Research news, Feb. 10th, 2015
Synthesis of α,α,α’,α’-Tetrachloro Δ1-bipyrrolines and 4,8-Dichloro 2,6-diazasemibuvallenes
Ming Zhan, Shaoguang Zhang, Zhe Huang, and Zhenfeng Xi*
Org. Lett. 2015, DOI: 10.1021/acs.orglett.5b00136 (online 20150209)
2,6-Diazasemibullvalenes (NSBVs) are interesting both theoretically and experimentally, because such highly strained ring systems demonstrate extremely rapid aza-Cope rearrangement and have been predicted to possess homoaromatic delocalized structures. However, due to their inherent structural instability, the studies on NSBVs including their synthesis, reaction chemistry, and synthetic application are very limited. In 2012, we established first synthetic method for NSBVs and studied their structures and reaction chemistry. However, more diversified NSBV derivatives with different substituents are needed to investigate their physical and chemical properties. Halogenated NSBVs attracted our attention, because the electron-withdrawing halide substituents might have unprecedented effect on both the rate of aza-Cope rearrangement and their further reaction chemistry, which would make such compounds different from the corresponding non-halogenated ones.
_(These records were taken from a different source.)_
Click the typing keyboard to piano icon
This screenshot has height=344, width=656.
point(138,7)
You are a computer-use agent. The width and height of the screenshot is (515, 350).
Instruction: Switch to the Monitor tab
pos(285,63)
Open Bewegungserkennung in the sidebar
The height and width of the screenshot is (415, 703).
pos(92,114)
A series of 4,8-dichloro 2,6-diazasemibullvalenes were synthesized and isolated from the reaction of α,α,α’,α’-tetrachloro Δ1-bipyrrolines with lithium via C−N bond formation. All those dichloro diazasemibullvalene derivatives demonstrated extremely rapid aza-Cope rearrangement in solution. An unprecedented skeletal rearrangement of 4,8-dichloro 2,6-diazasemibullvalene derivatives took place, resulting in the formation of a new bipyrroline skeleton.